Your goal
Swap "Interdire" for "Bloquer" everywhere it appears in the material below. Reproduce all the lines otherwise unchanged.

>> Start Records for the task

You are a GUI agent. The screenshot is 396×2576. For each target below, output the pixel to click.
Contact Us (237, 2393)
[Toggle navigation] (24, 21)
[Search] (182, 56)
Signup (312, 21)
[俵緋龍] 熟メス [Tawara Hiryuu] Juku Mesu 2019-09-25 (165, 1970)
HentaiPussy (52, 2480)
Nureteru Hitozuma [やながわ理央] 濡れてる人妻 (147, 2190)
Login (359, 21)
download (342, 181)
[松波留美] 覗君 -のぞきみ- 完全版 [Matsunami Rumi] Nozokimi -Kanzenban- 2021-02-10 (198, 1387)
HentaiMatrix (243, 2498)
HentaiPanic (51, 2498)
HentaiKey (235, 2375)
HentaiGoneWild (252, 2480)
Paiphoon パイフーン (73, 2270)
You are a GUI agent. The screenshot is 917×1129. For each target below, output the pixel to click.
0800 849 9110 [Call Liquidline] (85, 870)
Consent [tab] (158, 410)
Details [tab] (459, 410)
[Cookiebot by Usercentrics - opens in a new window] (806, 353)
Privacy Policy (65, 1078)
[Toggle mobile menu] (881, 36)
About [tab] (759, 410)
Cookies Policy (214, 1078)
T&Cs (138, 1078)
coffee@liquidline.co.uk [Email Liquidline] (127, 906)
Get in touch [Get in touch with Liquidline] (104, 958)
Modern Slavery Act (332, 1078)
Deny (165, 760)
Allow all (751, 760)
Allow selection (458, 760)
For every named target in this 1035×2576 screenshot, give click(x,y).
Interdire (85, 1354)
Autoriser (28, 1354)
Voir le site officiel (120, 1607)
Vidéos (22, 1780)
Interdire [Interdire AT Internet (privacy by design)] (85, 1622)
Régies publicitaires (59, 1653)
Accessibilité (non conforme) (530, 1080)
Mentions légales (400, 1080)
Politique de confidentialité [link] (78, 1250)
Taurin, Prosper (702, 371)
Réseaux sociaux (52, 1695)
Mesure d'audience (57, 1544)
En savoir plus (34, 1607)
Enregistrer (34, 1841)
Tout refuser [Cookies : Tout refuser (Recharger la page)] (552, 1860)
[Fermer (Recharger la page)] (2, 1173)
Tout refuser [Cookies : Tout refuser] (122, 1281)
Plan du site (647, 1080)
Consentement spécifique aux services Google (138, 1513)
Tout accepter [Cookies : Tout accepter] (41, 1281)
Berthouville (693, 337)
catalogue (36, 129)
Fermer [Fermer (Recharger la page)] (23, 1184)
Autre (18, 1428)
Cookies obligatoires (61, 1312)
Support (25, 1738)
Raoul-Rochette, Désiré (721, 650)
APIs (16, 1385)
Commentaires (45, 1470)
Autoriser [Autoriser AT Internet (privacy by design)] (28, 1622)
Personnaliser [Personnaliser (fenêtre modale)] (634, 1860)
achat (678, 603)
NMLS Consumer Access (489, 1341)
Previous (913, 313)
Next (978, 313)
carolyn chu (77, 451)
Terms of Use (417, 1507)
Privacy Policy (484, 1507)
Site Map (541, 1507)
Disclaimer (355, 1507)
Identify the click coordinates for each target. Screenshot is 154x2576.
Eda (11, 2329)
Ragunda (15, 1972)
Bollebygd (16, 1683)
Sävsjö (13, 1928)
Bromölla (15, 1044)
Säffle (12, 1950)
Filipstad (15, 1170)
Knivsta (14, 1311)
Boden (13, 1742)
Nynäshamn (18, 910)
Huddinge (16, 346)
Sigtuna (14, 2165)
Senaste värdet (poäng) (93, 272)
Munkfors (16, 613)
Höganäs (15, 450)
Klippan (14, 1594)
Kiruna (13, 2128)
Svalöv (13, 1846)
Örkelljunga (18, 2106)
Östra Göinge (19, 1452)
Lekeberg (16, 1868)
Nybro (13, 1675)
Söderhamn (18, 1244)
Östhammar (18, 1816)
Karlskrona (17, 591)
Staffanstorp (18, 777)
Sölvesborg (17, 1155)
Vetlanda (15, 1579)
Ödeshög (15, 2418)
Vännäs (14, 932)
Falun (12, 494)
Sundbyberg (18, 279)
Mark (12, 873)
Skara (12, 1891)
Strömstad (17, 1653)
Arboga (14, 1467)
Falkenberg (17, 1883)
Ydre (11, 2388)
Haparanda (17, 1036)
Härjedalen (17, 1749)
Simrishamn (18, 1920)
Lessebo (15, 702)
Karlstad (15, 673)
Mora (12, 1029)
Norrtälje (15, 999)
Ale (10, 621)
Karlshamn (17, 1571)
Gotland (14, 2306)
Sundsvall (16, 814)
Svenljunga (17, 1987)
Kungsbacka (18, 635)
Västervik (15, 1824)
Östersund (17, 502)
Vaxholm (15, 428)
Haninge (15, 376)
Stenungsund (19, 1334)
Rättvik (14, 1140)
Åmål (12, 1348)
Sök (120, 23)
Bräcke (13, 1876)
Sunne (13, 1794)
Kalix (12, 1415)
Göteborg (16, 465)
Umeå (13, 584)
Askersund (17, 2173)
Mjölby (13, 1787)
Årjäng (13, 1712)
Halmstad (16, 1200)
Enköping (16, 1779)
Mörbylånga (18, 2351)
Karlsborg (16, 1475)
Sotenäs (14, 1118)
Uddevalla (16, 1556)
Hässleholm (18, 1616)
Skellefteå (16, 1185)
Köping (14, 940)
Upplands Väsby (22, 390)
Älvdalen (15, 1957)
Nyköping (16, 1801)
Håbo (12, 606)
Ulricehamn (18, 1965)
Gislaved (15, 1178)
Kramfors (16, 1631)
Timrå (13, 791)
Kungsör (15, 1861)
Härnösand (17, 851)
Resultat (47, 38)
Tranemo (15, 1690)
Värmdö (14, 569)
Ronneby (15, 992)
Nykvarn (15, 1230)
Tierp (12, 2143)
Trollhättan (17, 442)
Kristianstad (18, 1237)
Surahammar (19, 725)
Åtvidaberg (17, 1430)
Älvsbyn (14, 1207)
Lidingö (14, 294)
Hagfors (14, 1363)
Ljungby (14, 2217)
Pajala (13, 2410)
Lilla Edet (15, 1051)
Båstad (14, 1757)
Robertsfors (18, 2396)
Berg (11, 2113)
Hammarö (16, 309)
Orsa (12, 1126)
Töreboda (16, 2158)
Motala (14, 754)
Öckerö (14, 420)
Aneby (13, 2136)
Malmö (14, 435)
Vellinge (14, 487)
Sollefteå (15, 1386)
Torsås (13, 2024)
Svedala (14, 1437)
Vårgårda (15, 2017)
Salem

>> End Records for the task

Completed task
You are a GUI agent. The screenshot is 396×2576. For each target below, output the pixel to click.
Contact Us (237, 2393)
[Toggle navigation] (24, 21)
[Search] (182, 56)
Signup (312, 21)
[俵緋龍] 熟メス [Tawara Hiryuu] Juku Mesu 2019-09-25 (165, 1970)
HentaiPussy (52, 2480)
Nureteru Hitozuma [やながわ理央] 濡れてる人妻 (147, 2190)
Login (359, 21)
download (342, 181)
[松波留美] 覗君 -のぞきみ- 完全版 [Matsunami Rumi] Nozokimi -Kanzenban- 2021-02-10 (198, 1387)
HentaiMatrix (243, 2498)
HentaiPanic (51, 2498)
HentaiKey (235, 2375)
HentaiGoneWild (252, 2480)
Paiphoon パイフーン (73, 2270)
You are a GUI agent. The screenshot is 917×1129. For each target below, output the pixel to click.
0800 849 9110 [Call Liquidline] (85, 870)
Consent [tab] (158, 410)
Details [tab] (459, 410)
[Cookiebot by Usercentrics - opens in a new window] (806, 353)
Privacy Policy (65, 1078)
[Toggle mobile menu] (881, 36)
About [tab] (759, 410)
Cookies Policy (214, 1078)
T&Cs (138, 1078)
coffee@liquidline.co.uk [Email Liquidline] (127, 906)
Get in touch [Get in touch with Liquidline] (104, 958)
Modern Slavery Act (332, 1078)
Deny (165, 760)
Allow all (751, 760)
Allow selection (458, 760)
For every named target in this 1035×2576 screenshot, give click(x,y).
Bloquer (85, 1354)
Autoriser (28, 1354)
Voir le site officiel (120, 1607)
Vidéos (22, 1780)
Bloquer [Bloquer AT Internet (privacy by design)] (85, 1622)
Régies publicitaires (59, 1653)
Accessibilité (non conforme) (530, 1080)
Mentions légales (400, 1080)
Politique de confidentialité [link] (78, 1250)
Taurin, Prosper (702, 371)
Réseaux sociaux (52, 1695)
Mesure d'audience (57, 1544)
En savoir plus (34, 1607)
Enregistrer (34, 1841)
Tout refuser [Cookies : Tout refuser (Recharger la page)] (552, 1860)
[Fermer (Recharger la page)] (2, 1173)
Tout refuser [Cookies : Tout refuser] (122, 1281)
Plan du site (647, 1080)
Consentement spécifique aux services Google (138, 1513)
Tout accepter [Cookies : Tout accepter] (41, 1281)
Berthouville (693, 337)
catalogue (36, 129)
Fermer [Fermer (Recharger la page)] (23, 1184)
Autre (18, 1428)
Cookies obligatoires (61, 1312)
Support (25, 1738)
Raoul-Rochette, Désiré (721, 650)
APIs (16, 1385)
Commentaires (45, 1470)
Autoriser [Autoriser AT Internet (privacy by design)] (28, 1622)
Personnaliser [Personnaliser (fenêtre modale)] (634, 1860)
achat (678, 603)
NMLS Consumer Access (489, 1341)
Previous (913, 313)
Next (978, 313)
carolyn chu (77, 451)
Terms of Use (417, 1507)
Privacy Policy (484, 1507)
Site Map (541, 1507)
Disclaimer (355, 1507)
Identify the click coordinates for each target. Screenshot is 154x2576.
Eda (11, 2329)
Ragunda (15, 1972)
Bollebygd (16, 1683)
Sävsjö (13, 1928)
Bromölla (15, 1044)
Säffle (12, 1950)
Filipstad (15, 1170)
Knivsta (14, 1311)
Boden (13, 1742)
Nynäshamn (18, 910)
Huddinge (16, 346)
Sigtuna (14, 2165)
Senaste värdet (poäng) (93, 272)
Munkfors (16, 613)
Höganäs (15, 450)
Klippan (14, 1594)
Kiruna (13, 2128)
Svalöv (13, 1846)
Örkelljunga (18, 2106)
Östra Göinge (19, 1452)
Lekeberg (16, 1868)
Nybro (13, 1675)
Söderhamn (18, 1244)
Östhammar (18, 1816)
Karlskrona (17, 591)
Staffanstorp (18, 777)
Sölvesborg (17, 1155)
Vetlanda (15, 1579)
Ödeshög (15, 2418)
Vännäs (14, 932)
Falun (12, 494)
Sundbyberg (18, 279)
Mark (12, 873)
Skara (12, 1891)
Strömstad (17, 1653)
Arboga (14, 1467)
Falkenberg (17, 1883)
Ydre (11, 2388)
Haparanda (17, 1036)
Härjedalen (17, 1749)
Simrishamn (18, 1920)
Lessebo (15, 702)
Karlstad (15, 673)
Mora (12, 1029)
Norrtälje (15, 999)
Ale (10, 621)
Karlshamn (17, 1571)
Gotland (14, 2306)
Sundsvall (16, 814)
Svenljunga (17, 1987)
Kungsbacka (18, 635)
Västervik (15, 1824)
Östersund (17, 502)
Vaxholm (15, 428)
Haninge (15, 376)
Stenungsund (19, 1334)
Rättvik (14, 1140)
Åmål (12, 1348)
Sök (120, 23)
Bräcke (13, 1876)
Sunne (13, 1794)
Kalix (12, 1415)
Göteborg (16, 465)
Umeå (13, 584)
Askersund (17, 2173)
Mjölby (13, 1787)
Årjäng (13, 1712)
Halmstad (16, 1200)
Enköping (16, 1779)
Mörbylånga (18, 2351)
Karlsborg (16, 1475)
Sotenäs (14, 1118)
Uddevalla (16, 1556)
Hässleholm (18, 1616)
Skellefteå (16, 1185)
Köping (14, 940)
Upplands Väsby (22, 390)
Älvdalen (15, 1957)
Nyköping (16, 1801)
Håbo (12, 606)
Ulricehamn (18, 1965)
Gislaved (15, 1178)
Kramfors (16, 1631)
Timrå (13, 791)
Kungsör (15, 1861)
Härnösand (17, 851)
Resultat (47, 38)
Tranemo (15, 1690)
Värmdö (14, 569)
Ronneby (15, 992)
Nykvarn (15, 1230)
Tierp (12, 2143)
Trollhättan (17, 442)
Kristianstad (18, 1237)
Surahammar (19, 725)
Åtvidaberg (17, 1430)
Älvsbyn (14, 1207)
Lidingö (14, 294)
Hagfors (14, 1363)
Ljungby (14, 2217)
Pajala (13, 2410)
Lilla Edet (15, 1051)
Båstad (14, 1757)
Robertsfors (18, 2396)
Berg (11, 2113)
Hammarö (16, 309)
Orsa (12, 1126)
Töreboda (16, 2158)
Motala (14, 754)
Öckerö (14, 420)
Aneby (13, 2136)
Malmö (14, 435)
Vellinge (14, 487)
Sollefteå (15, 1386)
Torsås (13, 2024)
Svedala (14, 1437)
Vårgårda (15, 2017)
Salem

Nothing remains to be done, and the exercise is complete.